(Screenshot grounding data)
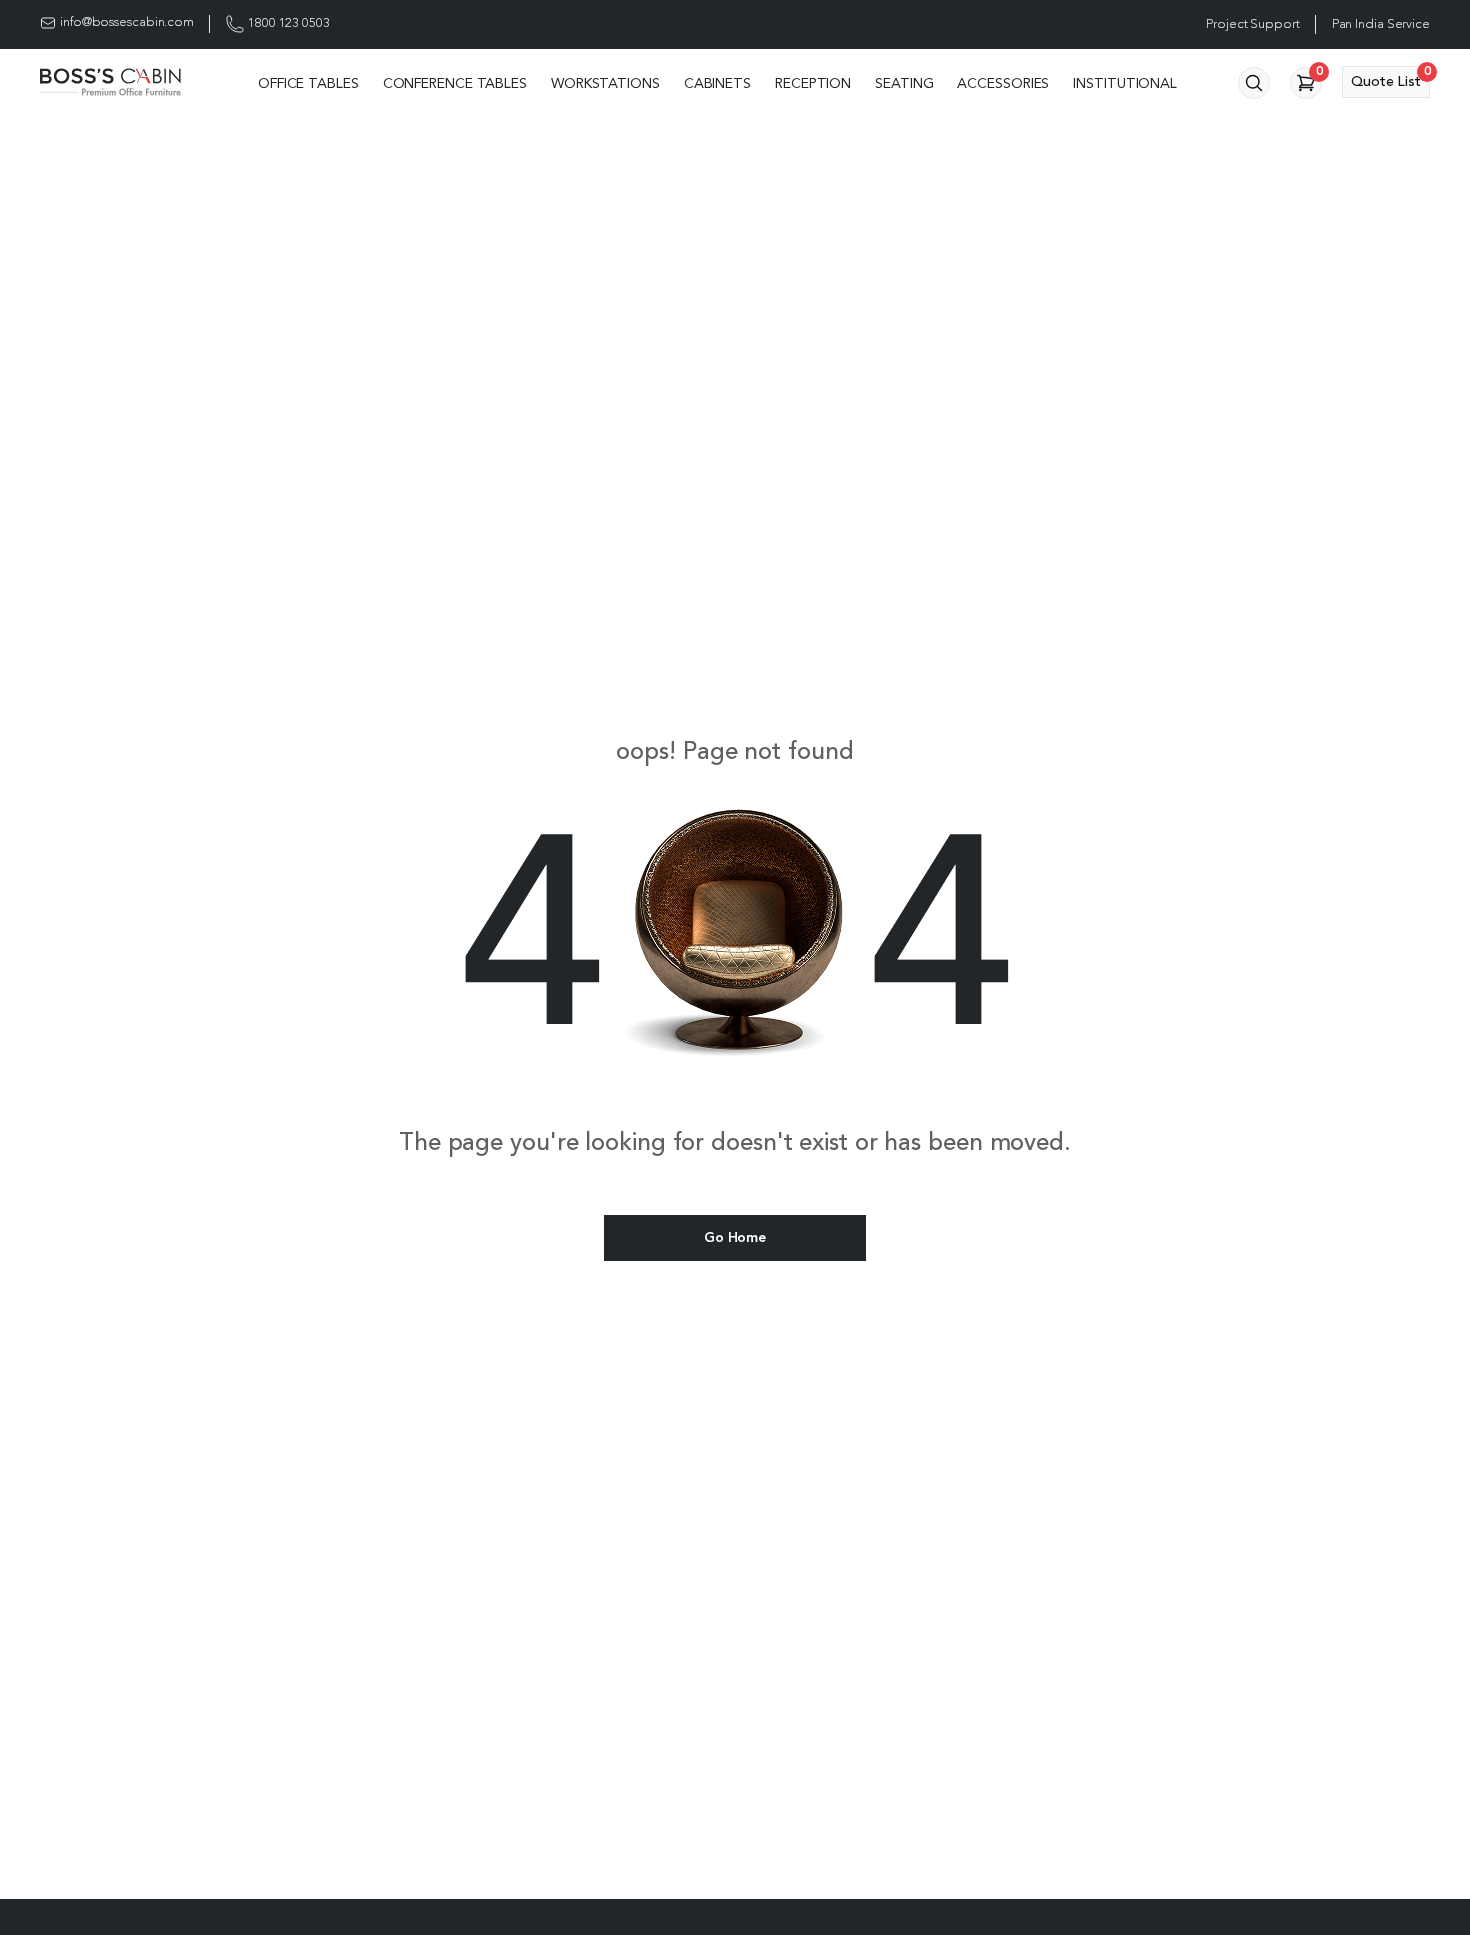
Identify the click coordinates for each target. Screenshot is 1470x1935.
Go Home (734, 1238)
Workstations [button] (605, 84)
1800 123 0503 (289, 23)
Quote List (1390, 77)
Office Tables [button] (308, 84)
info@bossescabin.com (127, 22)
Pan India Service (1381, 24)
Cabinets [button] (717, 84)
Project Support (1253, 24)
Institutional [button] (1125, 84)
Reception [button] (813, 84)
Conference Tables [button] (455, 84)
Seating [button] (904, 84)
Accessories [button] (1003, 84)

### [The task]
Repeat every record exactly, but not the pictures.

### [Answer for this exercise]
Identify the click coordinates for each target. Screenshot is 1470x1935.
Go Home (734, 1238)
Workstations [button] (605, 84)
1800 123 0503 (289, 23)
Quote List (1390, 77)
Office Tables [button] (308, 84)
info@bossescabin.com (127, 22)
Pan India Service (1381, 24)
Cabinets [button] (717, 84)
Project Support (1253, 24)
Institutional [button] (1125, 84)
Reception [button] (813, 84)
Conference Tables [button] (455, 84)
Seating [button] (904, 84)
Accessories [button] (1003, 84)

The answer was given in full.